(Stored data entries)
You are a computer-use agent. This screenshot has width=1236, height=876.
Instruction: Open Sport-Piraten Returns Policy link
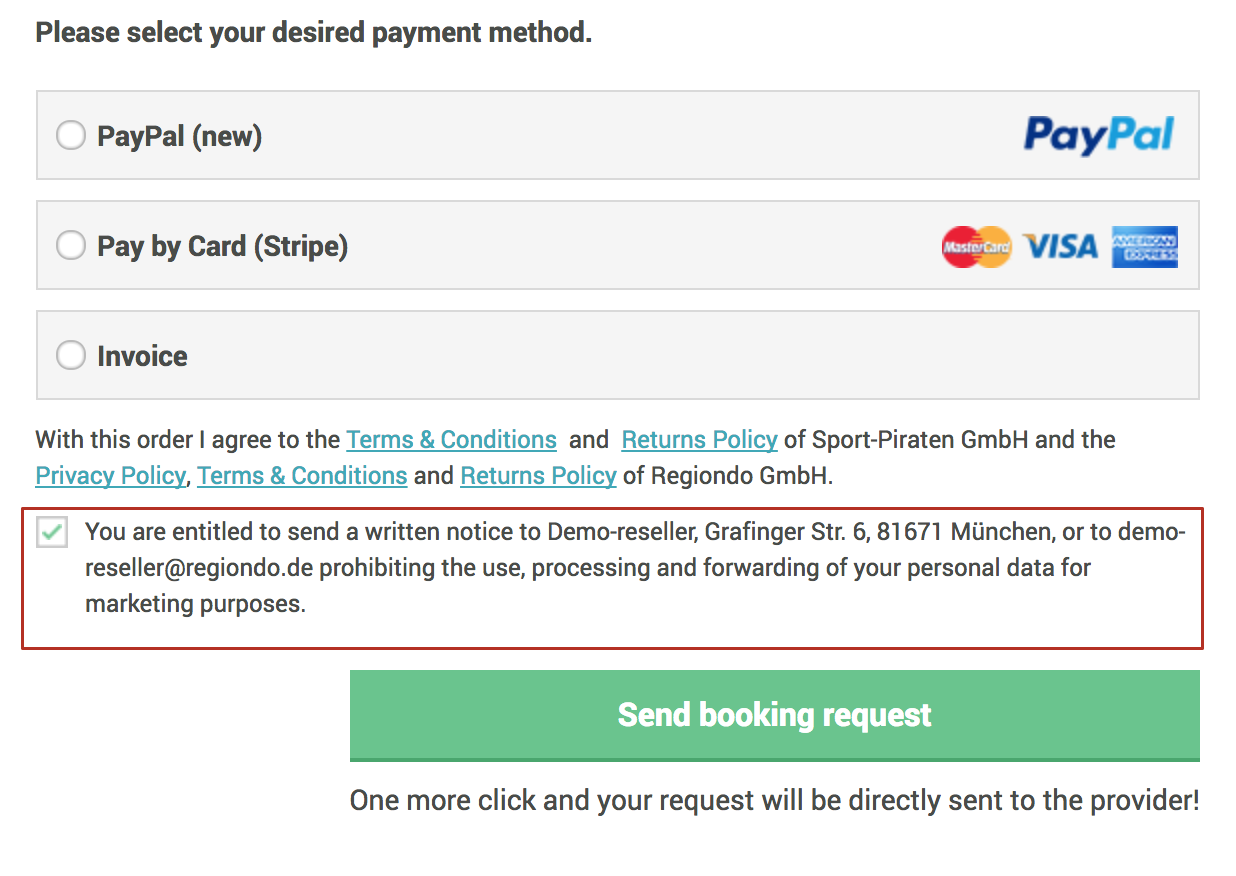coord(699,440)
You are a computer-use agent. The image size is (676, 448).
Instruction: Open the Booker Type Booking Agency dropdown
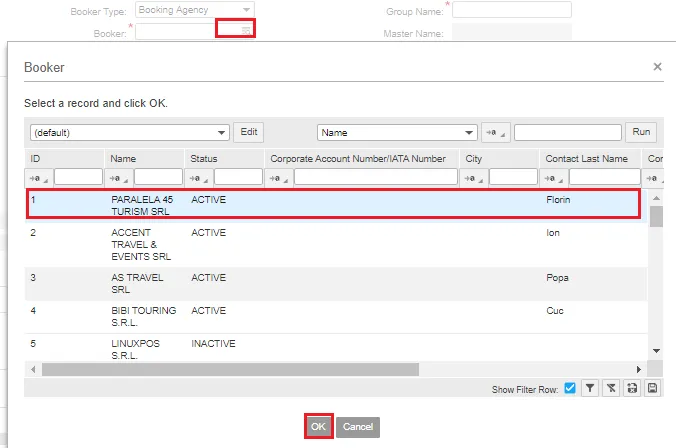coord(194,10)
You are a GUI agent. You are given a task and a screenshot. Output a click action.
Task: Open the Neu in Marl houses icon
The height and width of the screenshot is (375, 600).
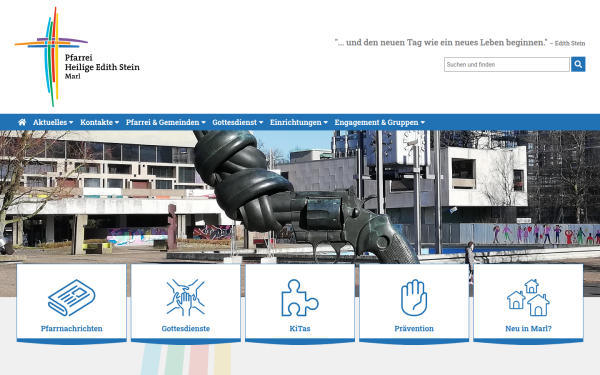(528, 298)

- _Your objective_: Once the line containing "You are a computer-use agent. The" is located, write out exactly that line and each one after it to the end of the records above, excluding pictures and nothing else.

- _Written response_:
You are a computer-use agent. The image size is (676, 448).
Instruction: Open the Booker Type Booking Agency dropdown
coord(194,10)
You are a GUI agent. You are given a task and a screenshot. Output a click action.
Task: Open the Neu in Marl houses icon
The height and width of the screenshot is (375, 600).
(528, 298)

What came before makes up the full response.